The first is @cast, which deals both with "casting" into new shapes (including going to and from an array-of-arrays) and with broadcasting:

@cast A[row][col] := B[row, col]        # slice a matrix B into rows, also @cast A[r] := B[r,:]

@cast C[(i,j), (k,ℓ)] := D.x[i,j,k,ℓ]   # reshape a 4-tensor D.x to give a matrix

@cast E[φ,γ] = F[φ]^2 * exp(G[γ])       # broadcast E .= F.^2 .* exp.(G') into existing E

@cast _[i] := isodd(i) ? log(i) : V[i]  # broadcast a function of the index values

@cast T[x,y,n] := outer(M[:,n])[x,y]    # generalised mapslices, vector -> matrix function

Second, @reduce takes sums (or other reductions) over the indicated directions. Among such sums is matrix multiplication, which can be done more efficiently using @matmul instead:

@reduce K[_,b] := prod(a,c) L.field[a,b,c]           # product over dims=(1,3), drop dims=3

@reduce S[i] = sum(n) -P[i,n] * log(P[i,n]/Q[n])     # sum!(S, @. -P*log(P/Q')) into exising S

@matmul M[i,j] := sum(k,k′) U[i,k,k′] * V[(k,k′),j]  # matrix multiplication, plus reshape

The same notation with @cast applies a function accepting the dims keyword, without reducing:

@cast W[i,j,c,n] := cumsum(c) X[c,i,j,n]^2           # permute, broadcast, cumsum(; dims=3)

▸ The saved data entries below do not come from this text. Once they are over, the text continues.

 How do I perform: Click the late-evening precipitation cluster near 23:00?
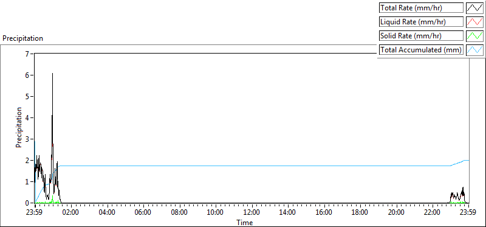click(x=458, y=196)

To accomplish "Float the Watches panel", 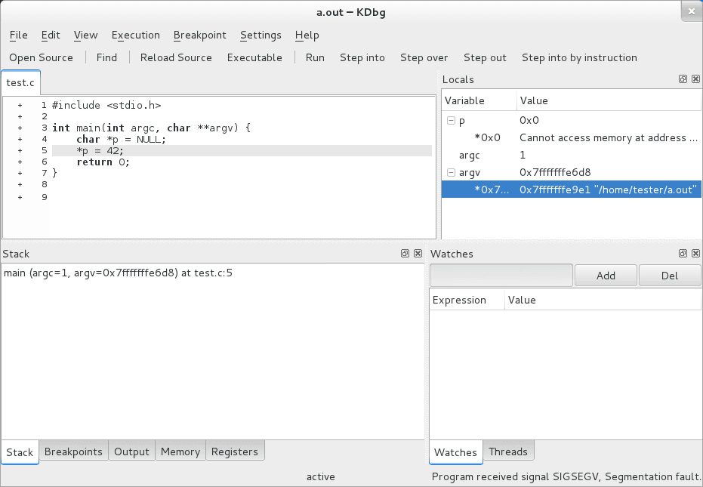I will tap(683, 254).
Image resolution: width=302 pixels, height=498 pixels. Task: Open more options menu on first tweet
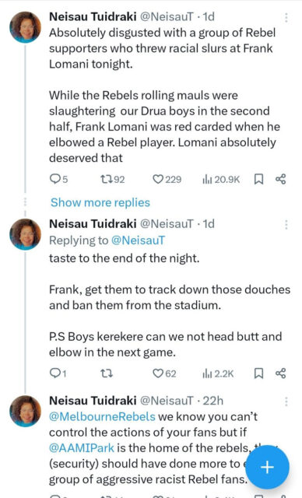[x=286, y=18]

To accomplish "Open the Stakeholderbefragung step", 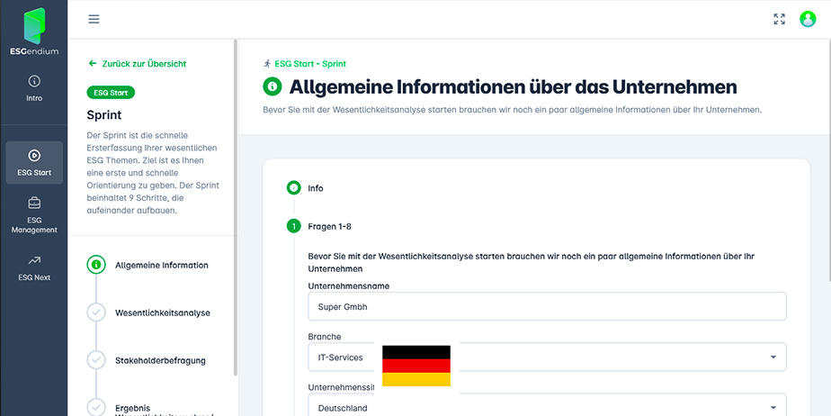I will pyautogui.click(x=160, y=360).
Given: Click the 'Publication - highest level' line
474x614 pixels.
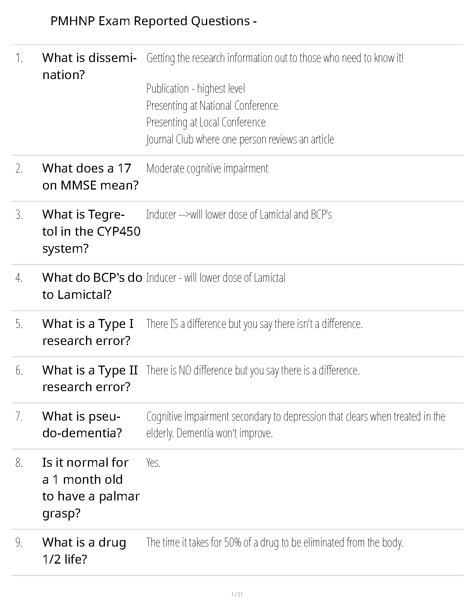Looking at the screenshot, I should tap(196, 89).
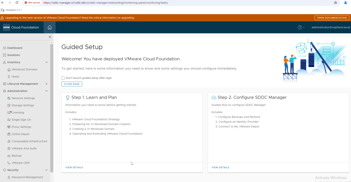Click View Details under Step 1
351x182 pixels.
[74, 168]
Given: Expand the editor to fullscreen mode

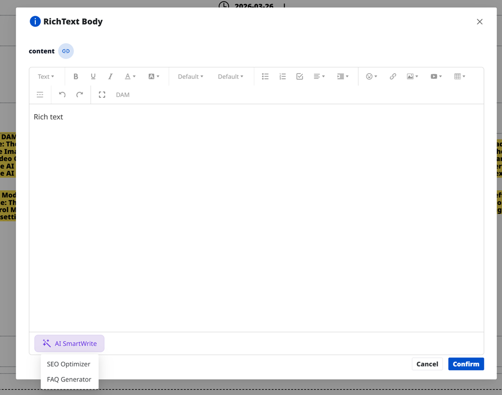Looking at the screenshot, I should click(x=102, y=94).
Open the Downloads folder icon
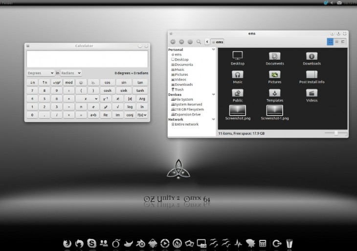Image resolution: width=357 pixels, height=251 pixels. [x=312, y=56]
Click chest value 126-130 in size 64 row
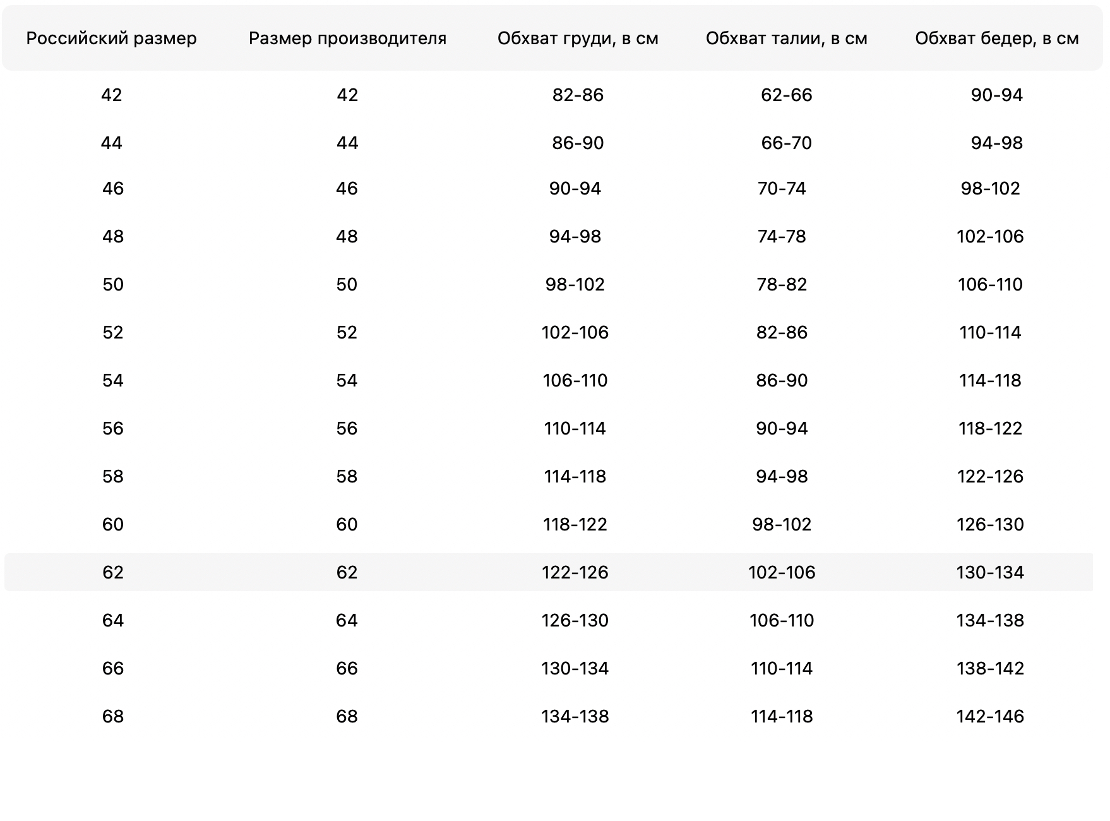This screenshot has width=1110, height=821. [x=575, y=620]
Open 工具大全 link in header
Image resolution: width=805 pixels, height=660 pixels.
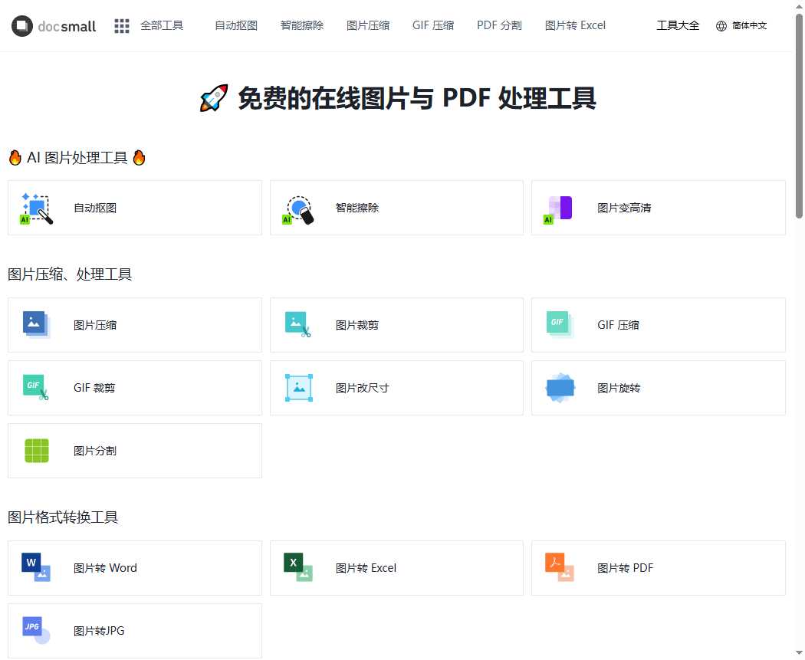678,26
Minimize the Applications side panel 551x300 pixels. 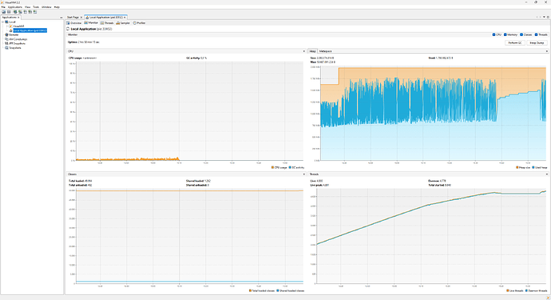pyautogui.click(x=61, y=18)
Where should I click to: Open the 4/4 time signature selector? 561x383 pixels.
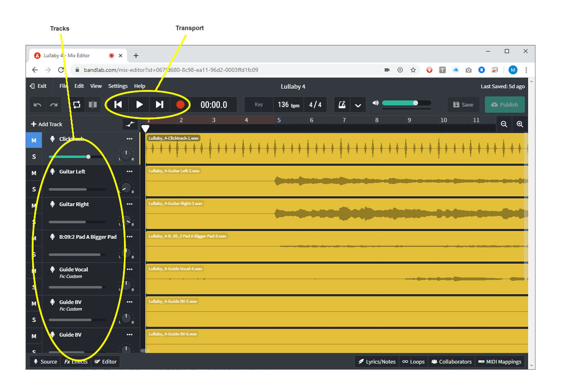point(315,104)
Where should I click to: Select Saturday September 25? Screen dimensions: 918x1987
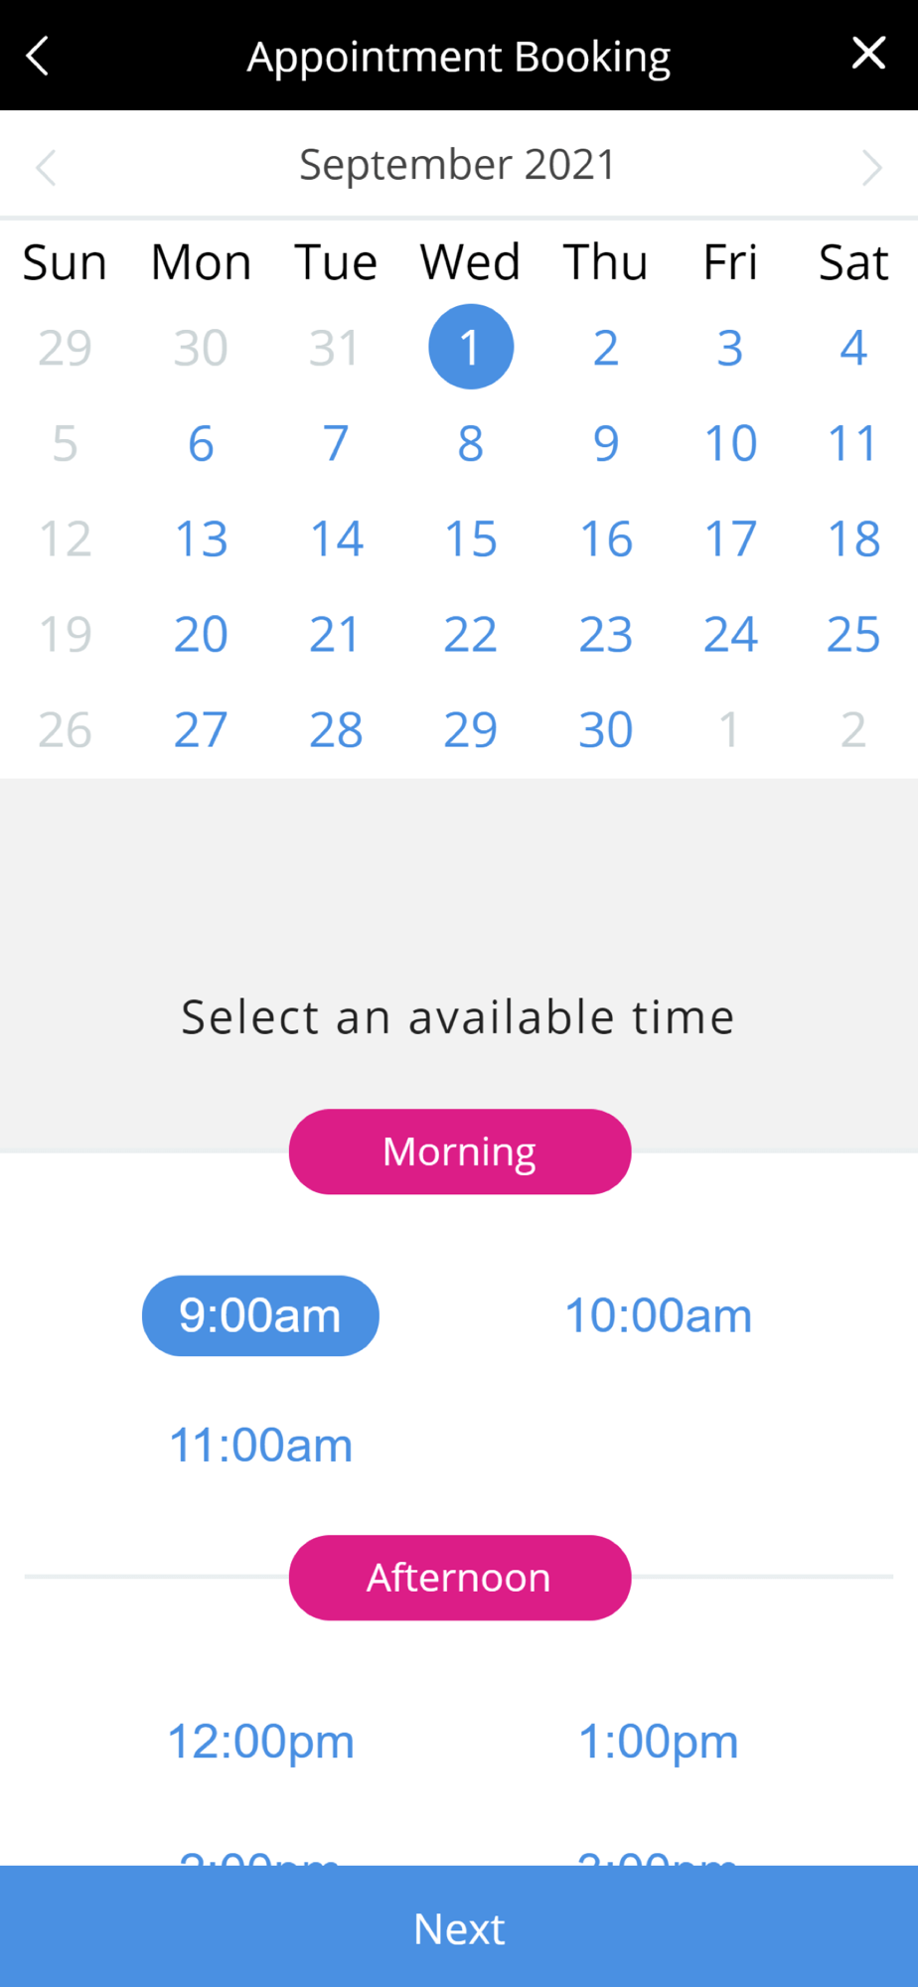pyautogui.click(x=853, y=634)
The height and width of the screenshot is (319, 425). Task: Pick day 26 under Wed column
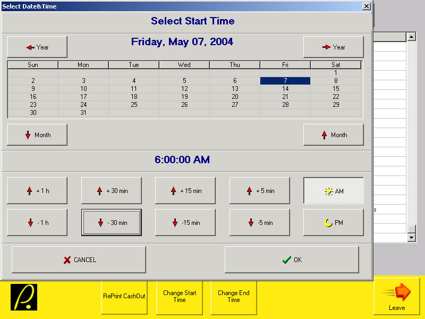pos(184,105)
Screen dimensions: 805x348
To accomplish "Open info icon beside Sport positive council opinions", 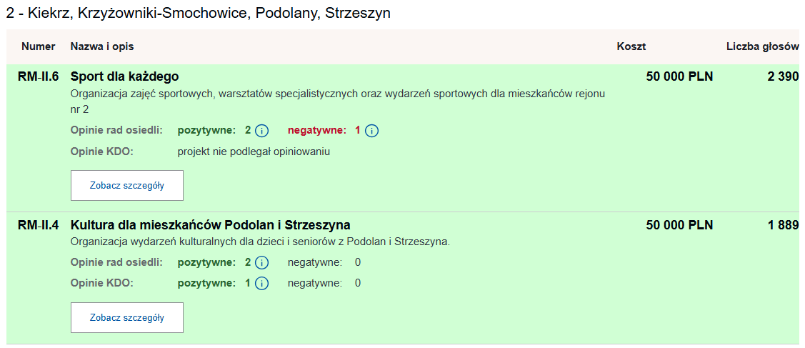I will [x=261, y=131].
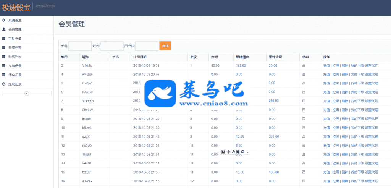Screen dimensions: 391x188
Task: Focus the 用户ID search input field
Action: (x=147, y=46)
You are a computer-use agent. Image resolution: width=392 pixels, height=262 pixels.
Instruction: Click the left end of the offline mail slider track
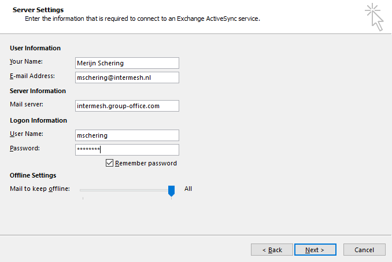click(82, 190)
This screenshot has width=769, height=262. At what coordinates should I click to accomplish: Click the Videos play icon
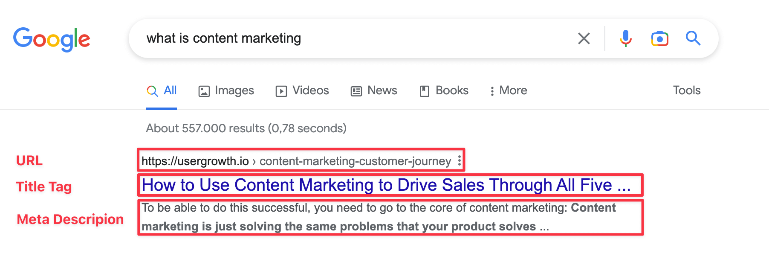pyautogui.click(x=281, y=90)
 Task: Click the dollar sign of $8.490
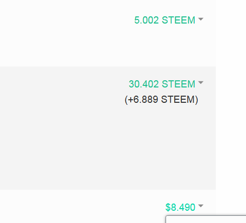tap(168, 207)
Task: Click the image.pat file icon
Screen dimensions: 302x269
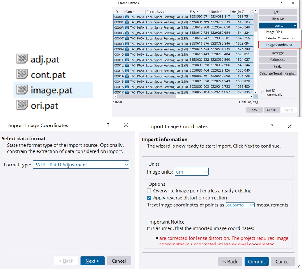Action: [x=22, y=90]

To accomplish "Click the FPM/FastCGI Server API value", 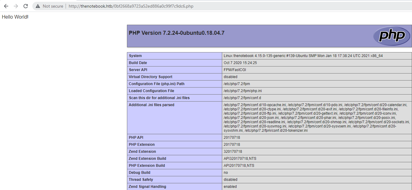I will pos(235,70).
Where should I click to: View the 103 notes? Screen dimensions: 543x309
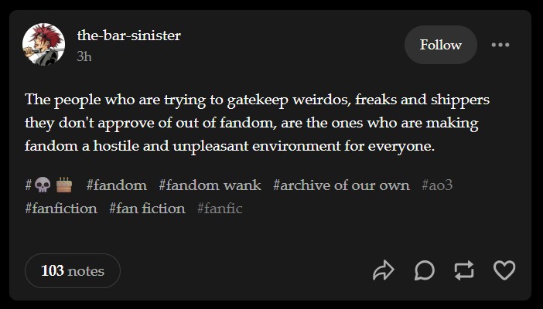(73, 270)
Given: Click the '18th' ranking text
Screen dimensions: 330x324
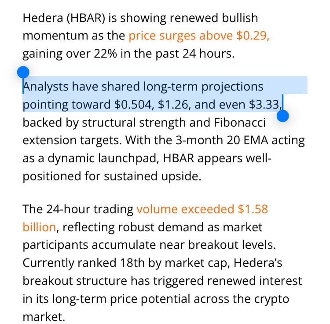Looking at the screenshot, I should click(132, 263).
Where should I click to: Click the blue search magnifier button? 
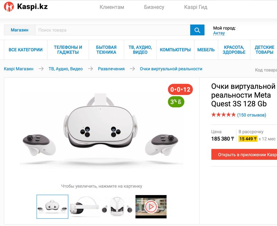pyautogui.click(x=197, y=30)
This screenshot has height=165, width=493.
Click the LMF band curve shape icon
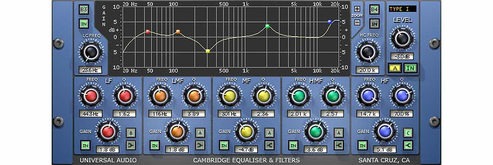point(200,145)
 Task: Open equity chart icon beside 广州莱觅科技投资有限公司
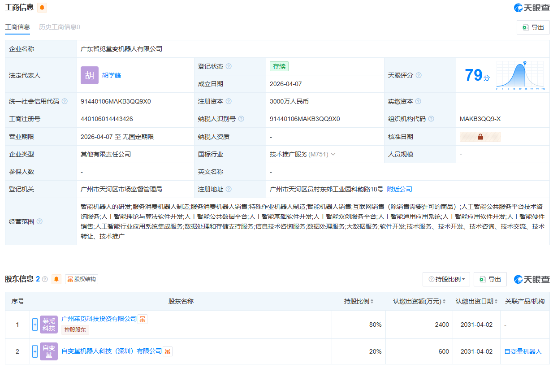click(x=143, y=319)
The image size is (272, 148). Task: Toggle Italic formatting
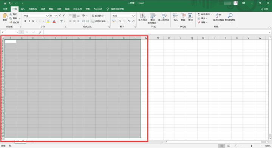click(x=29, y=21)
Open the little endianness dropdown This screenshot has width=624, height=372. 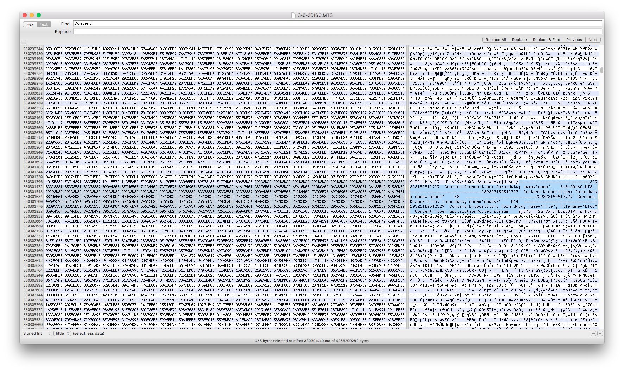point(62,333)

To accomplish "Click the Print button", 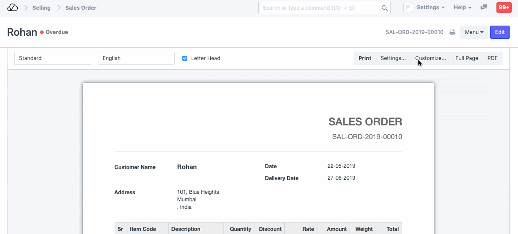I will pyautogui.click(x=365, y=58).
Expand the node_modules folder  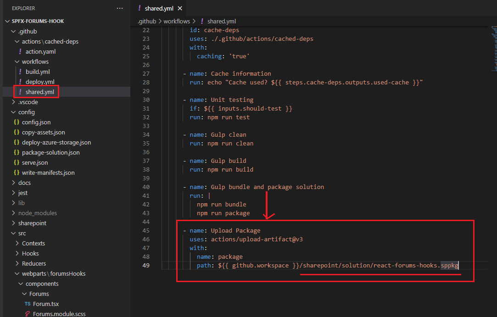(38, 213)
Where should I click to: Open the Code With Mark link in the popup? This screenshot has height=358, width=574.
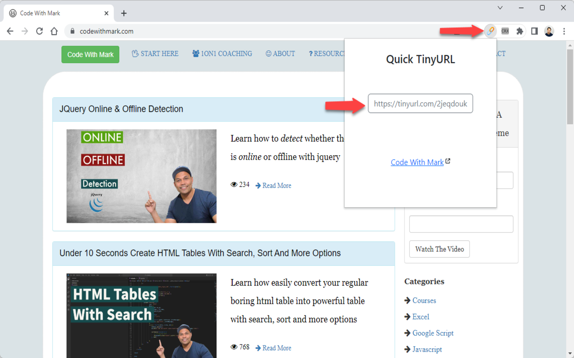coord(417,162)
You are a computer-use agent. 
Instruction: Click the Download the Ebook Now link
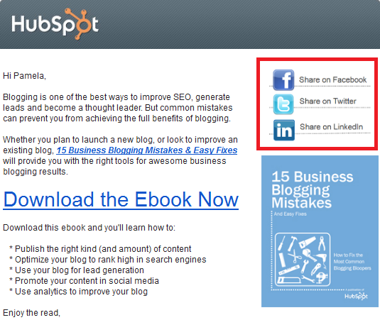coord(121,199)
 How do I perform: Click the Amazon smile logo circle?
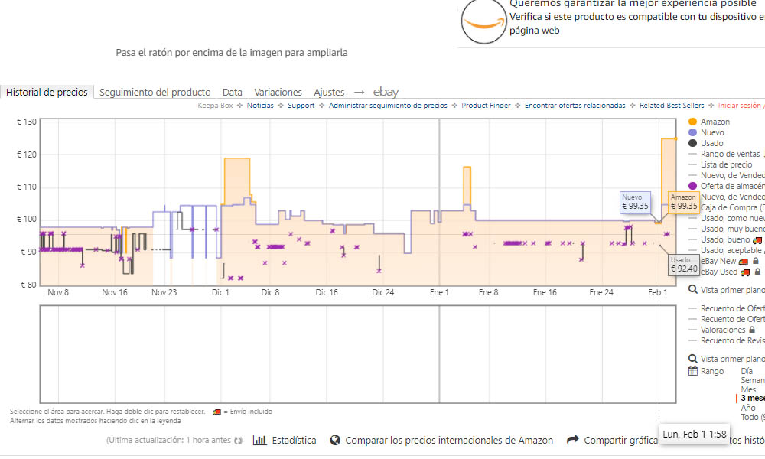coord(483,21)
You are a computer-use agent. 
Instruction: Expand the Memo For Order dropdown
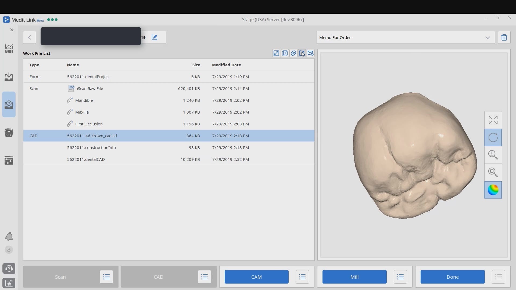[x=487, y=37]
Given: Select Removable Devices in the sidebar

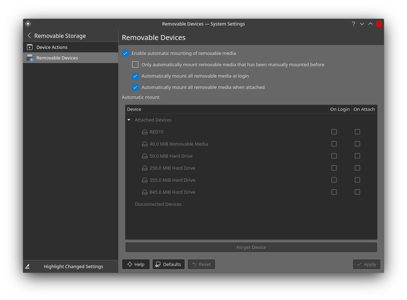Looking at the screenshot, I should point(57,58).
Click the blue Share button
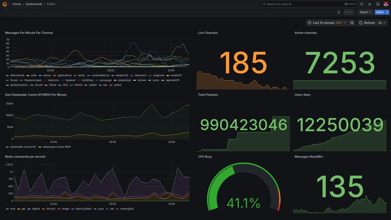Screen dimensions: 391x220 (x=380, y=12)
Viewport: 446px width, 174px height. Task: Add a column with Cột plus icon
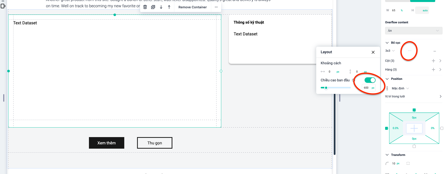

All of these are converted into array commands like reshape and permutedims and eachslice, plus a broadcasting expression if needed, and sum / sum!, or * / mul!. This package just provides a convenient notation.

From version 0.4, it relies on TransmuteDims.jl to handle re-ordering of dimensions, and LazyStack.jl to handle slices. It should also now work with OffsetArrays.jl:

using OffsetArrays
@cast R[n,c] := n^2 + rand(3)[c]  (n in -5:5)        # arbitrary indexing

And it can be used with some packages which modify broadcasting:

using Strided, LoopVectorization, LazyArrays
@cast @strided E[φ,γ] = F[φ]^2 * exp(G[γ])           # multi-threaded
@reduce @turbo S[i] := sum(n) -P[i,n] * log(P[i,n])  # SIMD-enhanced
@reduce @lazy M[i,j] := sum(k) U[i,k] * V[j,k]       # non-materialised

It should work automatically with most array types. This includes GPU arrays such as those from CUDA.jl, whose broadcasting is executed on the device.

Installation

using Pkg; Pkg.add("TensorCast")

The current version requires Julia 1.6 or later. There are a few pages of documentation.

Elsewhere

Similar notation is also used by some other packages, although all of them use an implicit sum over repeated indices. TensorOperations.jl performs Einstein-convention contractions and traces:

@tensor A[i] := B[i,j] * C[j,k] * D[k]      # matrix multiplication, A = B * C * D
@tensor D[i] := 2 * E[i] + F[i,k,k]         # partial trace of F only, Dᵢ = 2Eᵢ + Σⱼ Fᵢⱼⱼ

More general contractions are allowed by OMEinsum.jl, but only one term:

@ein Z[i,j,ξ] := X[i,k,ξ] * Y[j,k,ξ]        # batched matrix multiplication
Z = ein" ikξ,jkξ -> ijξ "(X,Y)              # numpy-style notation

Einsum.jl and Tullio.jl allow arbitrary (element-wise) functions:

@einsum S[i] := -P[i,n] * log(P[i,n]/Q[n])  # sum over n, for each i (also with @reduce above)
@einsum G[i] := 2 * E[i] + F[i,k,k]         # the sum includes everyting:  Gᵢ = Σⱼ (2Eᵢ + Fᵢⱼⱼ)
@tullio Z[i,j] := abs(A[i+x, j+y] * K[x,y]) # convolution, summing over x and y

Notice that @einsum and @tullio sum the entire right hand side, like @reduce does, while @tensor sums individual terms.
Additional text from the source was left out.